HHS-OIG Cracks Down on Healthcare Fraud in 2017

HHS-OIG Cracks Down on Healthcare Fraud in 2017

The Office of Inspector General (OIG) was busy in 2017. In the video, Eye on Oversight – 2017 Year in Review, released Dec. 20, the agency charged with protecting the integrity of U.S. Department of Health and Human Services (HHS) healthcare programs reflects on its accomplishments throughout the year.

Summarizing the video, the OIG reports for 2017:

  • 881 criminal actions;
  • 826 civil actions; and
  • More than $4 billion in expected recoveries.

In May, electronic health record vendor eClinicalWorks agreed to pay $155 million dollars to settle False Claims Act allegations that it misrepresented capabilities of its software.

In July, the OIG took part in the largest healthcare fraud take-down in history.
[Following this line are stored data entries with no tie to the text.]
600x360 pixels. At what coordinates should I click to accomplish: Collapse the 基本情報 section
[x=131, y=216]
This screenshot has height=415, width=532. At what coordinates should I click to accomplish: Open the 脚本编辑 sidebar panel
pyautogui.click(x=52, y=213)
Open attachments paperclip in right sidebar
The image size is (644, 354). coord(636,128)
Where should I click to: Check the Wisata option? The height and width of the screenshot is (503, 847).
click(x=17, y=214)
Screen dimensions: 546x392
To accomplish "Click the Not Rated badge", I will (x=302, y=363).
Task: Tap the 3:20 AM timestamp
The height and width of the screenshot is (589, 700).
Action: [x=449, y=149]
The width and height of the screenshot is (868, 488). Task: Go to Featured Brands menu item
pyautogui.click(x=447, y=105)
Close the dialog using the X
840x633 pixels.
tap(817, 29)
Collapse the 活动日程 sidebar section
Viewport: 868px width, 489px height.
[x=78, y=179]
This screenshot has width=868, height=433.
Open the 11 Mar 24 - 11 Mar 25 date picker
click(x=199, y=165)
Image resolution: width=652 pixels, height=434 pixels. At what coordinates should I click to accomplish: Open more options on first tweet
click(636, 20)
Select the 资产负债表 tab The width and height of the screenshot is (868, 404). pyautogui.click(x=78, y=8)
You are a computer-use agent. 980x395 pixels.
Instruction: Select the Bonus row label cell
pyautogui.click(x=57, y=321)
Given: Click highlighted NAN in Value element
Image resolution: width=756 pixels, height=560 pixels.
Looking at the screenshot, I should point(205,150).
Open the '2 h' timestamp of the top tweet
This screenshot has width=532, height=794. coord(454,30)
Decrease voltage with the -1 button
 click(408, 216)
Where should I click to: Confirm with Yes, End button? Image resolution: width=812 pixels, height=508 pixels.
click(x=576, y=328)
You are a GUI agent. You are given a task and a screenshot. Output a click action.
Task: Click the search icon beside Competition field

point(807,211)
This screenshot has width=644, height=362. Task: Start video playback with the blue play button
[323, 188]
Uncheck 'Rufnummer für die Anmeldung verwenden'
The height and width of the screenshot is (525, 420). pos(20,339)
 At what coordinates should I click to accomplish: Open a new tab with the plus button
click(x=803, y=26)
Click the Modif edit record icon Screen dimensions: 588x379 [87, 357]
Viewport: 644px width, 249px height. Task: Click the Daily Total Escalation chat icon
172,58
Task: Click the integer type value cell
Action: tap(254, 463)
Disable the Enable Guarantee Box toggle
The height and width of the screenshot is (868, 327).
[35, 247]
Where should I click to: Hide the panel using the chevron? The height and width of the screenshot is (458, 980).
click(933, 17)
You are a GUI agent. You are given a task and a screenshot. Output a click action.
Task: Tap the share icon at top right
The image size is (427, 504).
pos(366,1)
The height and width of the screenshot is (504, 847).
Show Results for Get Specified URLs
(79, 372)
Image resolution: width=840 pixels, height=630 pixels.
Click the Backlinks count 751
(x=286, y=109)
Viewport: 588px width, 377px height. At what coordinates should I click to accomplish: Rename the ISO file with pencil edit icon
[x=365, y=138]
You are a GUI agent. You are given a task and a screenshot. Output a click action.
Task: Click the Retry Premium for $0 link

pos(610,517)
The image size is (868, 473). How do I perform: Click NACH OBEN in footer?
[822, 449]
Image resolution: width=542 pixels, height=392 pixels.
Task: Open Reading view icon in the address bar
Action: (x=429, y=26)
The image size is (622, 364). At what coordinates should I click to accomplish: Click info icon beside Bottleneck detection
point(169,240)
More than 412 defendants in 41 judicial districts were charged with participating in Medicare and Medicaid fraud schemes that amounted to $1.3 billion in false billings.

That same day, the OIG released a data brief on opioids in Medicare Part D, highlighting concerns over extreme use and questionable prescribing. The brief presented data on beneficiaries receiving extreme amounts of opioids and identified questionable opioid prescribing patterns.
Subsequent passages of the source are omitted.